- [Tareas a realizar]:
a - Responda, con base en el fragmento sobre el desconocimiento de la voluntad divina, las siguientes preguntas:
(i) ¿Qué necesitaríamos para conocer con claridad la voluntad de Dios?
(ii) ¿De qué puede disfrazarse la avaricia?
(iii) ¿A consecuencia de qué están amenazadas todas las decisiones a favor del bien?
b - Transcriba del fragmento sobre el desconocimiento de la voluntad divina todo el pasaje que va desde "Desconocimiento de la" hasta "para lo divino.", ambos incluidos.

- [Fragmento seleccionado]:
_____
PURGATORIO

SCHMAUS


Desconocimiento de la voluntad divina. Virtud/Excesos
La defectuosidad de nuestras decisiones ético-religiosas causada por nuestro orgullo y por la 
falta de atención y somnolencia del corazón y de la voluntad en él fundadas se agravan por el 
hecho de que la voluntad de Dios es desconocida para nosotros; para que la conociéramos con 
claridad necesitaríamos una gran vigilancia y una gran finura de sentimientos para lo divino. 
Precisamente en el esfuerzo y el empeño, en el celo por hacer la voluntad de Dios pueden 
deslizarse la inseguridad, el error y el autoengaño, y como consecuencia suya, la impaciencia, 
excitación, amargura, terquedad y ergotismo. Y así incluso el estar dispuestos a hacer la 
voluntad de Dios puede convertirse en ocasión de pecado y no sólo en el sentido de que la 
virtud provoca la tentación de vanidosa autocomplacencia y de fariseísmo, sino en el sentido 
más profundo y serio de que la decisión de cumplir la voluntad de Dios conduce a traspasarla. 
A consecuencia del orgullo humano todas las decisiones a favor del bien están amenazadas 
por toda una multitud de intenciones imperfectas y pecaminosas o, al menos, 
torcidas. Nos solemos engañar sobre nuestros propios motivos. Velamos ante nosotros 
mismos y ante los demás, medio consciente, medio inconscientemente, los motivos egoístas 
que nos empujan a obrar. El ergotismo puede disfrazarse de celo por el bien; el deseo de 
poder, de cuidado por la salvación de las almas; la avaricia, de espíritu de ahorro; la 
dilapidación, de magnanimidad; la pereza, de precaución; la temeridad, de valentía y 
fortaleza.
_____
- [Datos proporcionados]:
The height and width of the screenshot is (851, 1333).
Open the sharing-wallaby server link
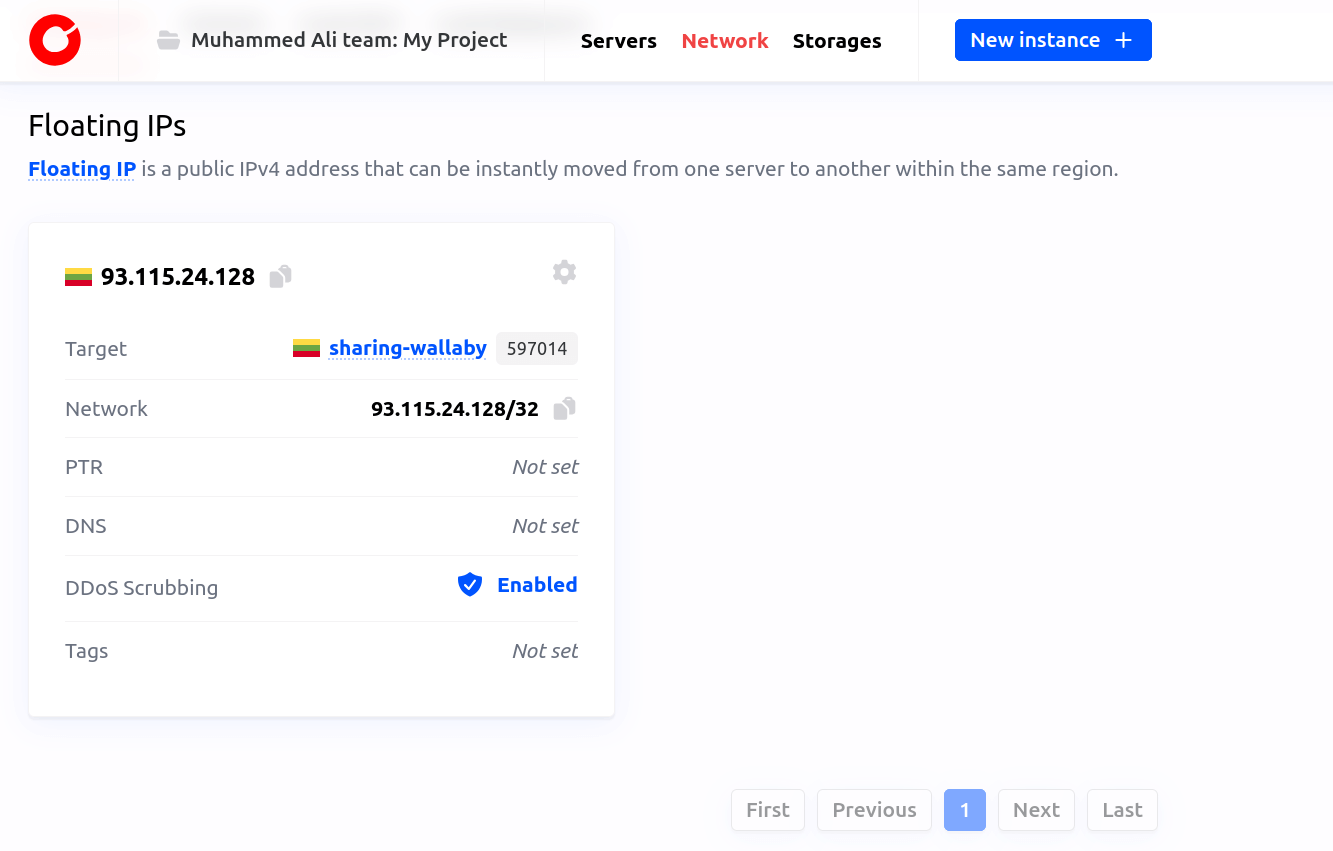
_____
- [Respuestas escritas]:
a -
(i) Una gran vigilancia y una gran finura de sentimientos para lo divino.
(ii) De espíritu de ahorro.
(iii) Del orgullo humano.

b -
Desconocimiento de la voluntad divina. Virtud/Excesos
La defectuosidad de nuestras decisiones ético-religiosas causada por nuestro orgullo y por la 
falta de atención y somnolencia del corazón y de la voluntad en él fundadas se agravan por el 
hecho de que la voluntad de Dios es desconocida para nosotros; para que la conociéramos con 
claridad necesitaríamos una gran vigilancia y una gran finura de sentimientos para lo divino.